On New Year’s Eve, I walked along the Wendover Arm of the Grand Union Canal. This turns off the main line of the Grand Union at Bulbourne and runs to the small Buckinghamshire town of Wendover. I started at Tring station, a crossroads of several long-distance paths, and walked down the Great Union to where the Arm turns off.
The Wendover Arm was built in 1799, partly for transport, but mainly to feed water into the Tring summit level of the Grand Union: its route intercepts several small streams running down from the Chiltern Hills. According to Wikipedia, it carried “coal to three gasworks, … straw to London and horse manure in the opposite direction”. However, as a water supply for the Grand Union, it was a failure: it leaked badly, and ended up taking more water from the main line than it put back. So it fell into disuse in 1904. When I first walked it in the 1990s, it was navigable for a couple of miles (from Bulbourne to Little Tring), then there was a long dry stretch, and the final stretch into Wendover still held water (though silted up) and had become a haven for waterbirds.
At about that time, it was taken over by the Wendover Arm Trust, a charity devoted to its restoration, whose patron is the actor David Suchet. I wanted to see what progress had been made in the couple of years since I last went that way. The answer is, not much that is visible to a passer-by. They have added a couple of hundred metres to the navigable stretch. As you go under the road bridge to the new part, you are met by a sign clearly showing that, at least, the towpath continues beyond the stopping point for boats. Alas, this is also “post-truth”; I had to turn around and go back to the road, and walk along the narrow road without verge until the towpath resumes.
Not much seems to have changed on the rest of the route, but it is a pleasant walk anyway. It passes a wooded area called Green Park, where there are some mysterious chalk pits whose origin and purpose is unkown.
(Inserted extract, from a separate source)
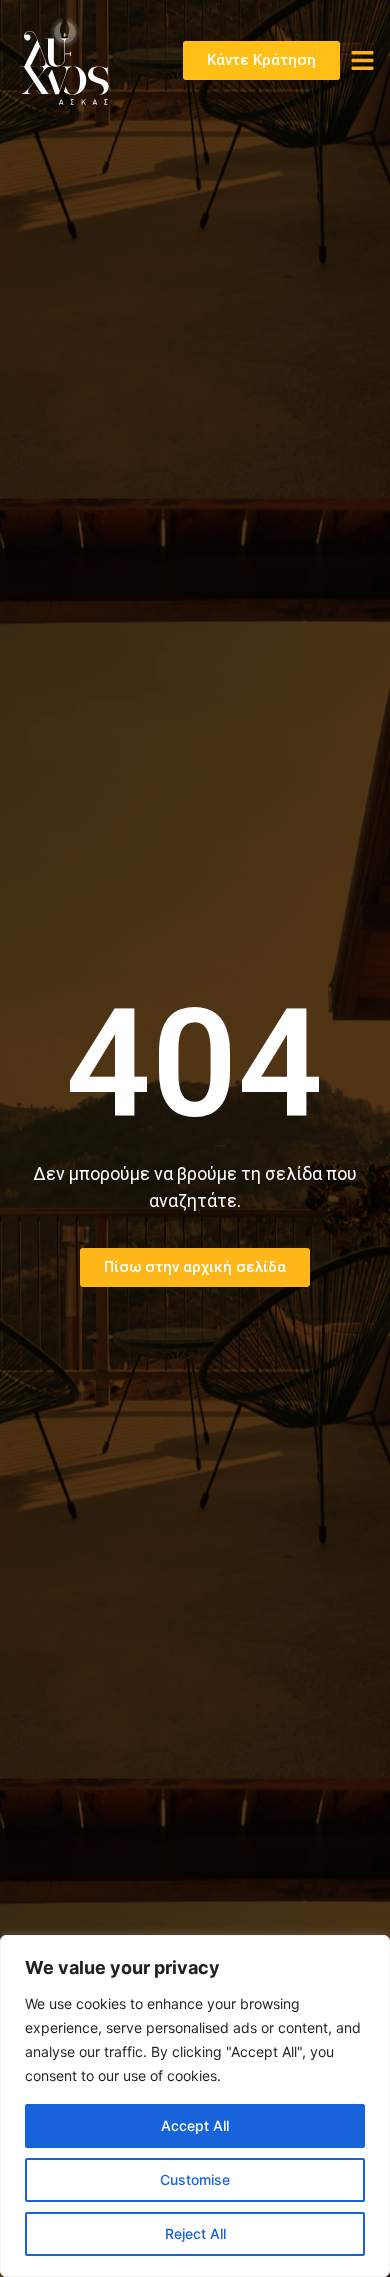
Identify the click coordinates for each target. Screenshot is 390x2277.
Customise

While passing this section, I saw a little brown bird on a tussock of grass; it dived into the water and swam strongly underwater (the water was so clear that I had a very good view of it). I thought at first that it might been a dipper; but the bird book gave me three good reasons why it couldn’t be. Dippers have a white front, whereas this bird (about the same size) was chocolate brown all over; dippers only frequent fast-flowing streams, not stagnant canals (we see them regularly in the Kinness Burn in St Andrews); and they live only in the north and west of Britain, not the southeast.
But, when I woke up this morning, I suddenly realised that its body shape was that of a cormorant, even though its size and colour were quite different. Perhaps it was a baby cormorant. I am not certain; this is an odd time of year to see baby birds, though it has been a mild winter until very recently. Most birds can’t fly when they are very young, and I once saw on the Thames above Oxford a grebe teaching its baby to dive for fish, which suggests that swimming and diving don’t come naturally either. (Maybe cormorants are different.) I don’t think I saw a baby cormorant before, so I have no idea if the colour and size were right.
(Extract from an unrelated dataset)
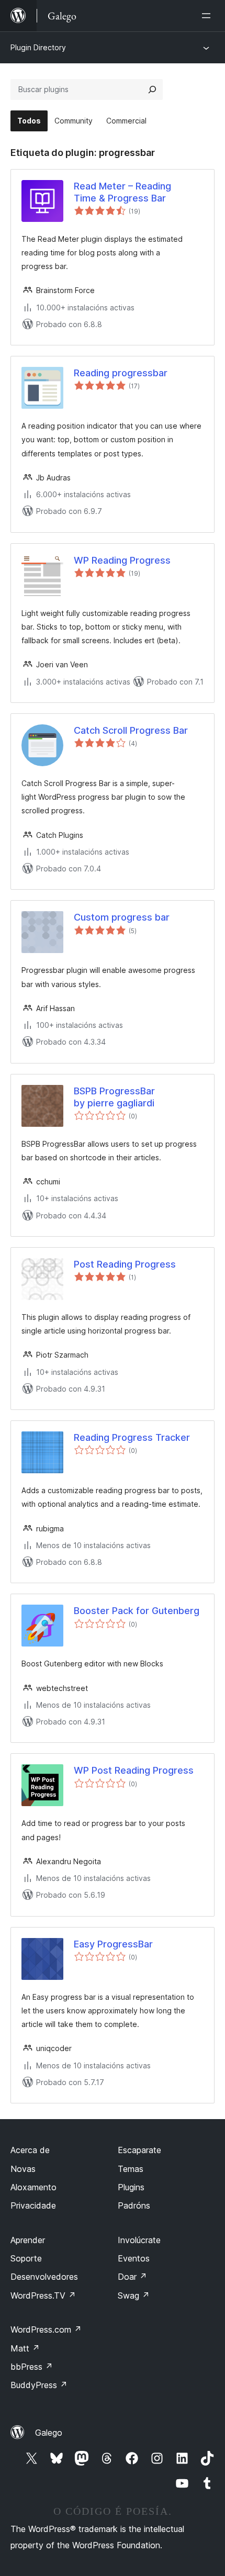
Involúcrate (139, 2240)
Further on, I also saw a kite in the air, and an egret on the ground. The town of Wendover is embraced by two arms of the chalk hills; it lies in a natural transport conduit through which the railway (from London Marylebone to Aylesbury) runs, as well as a busy road. The town has some good pubs; I had lunch. After this, the weather had deteriorated; I had thought of continuing on the Ridgeway Path to Princes Risborough, where I once met the previous Prime Minister; however, I didn’t want to risk meeting his successor, since I might inadvertently be rude to her. So I went to the station, where (after a long wait due to a cancelled train) I was able to ride back to London in reasonable comfort.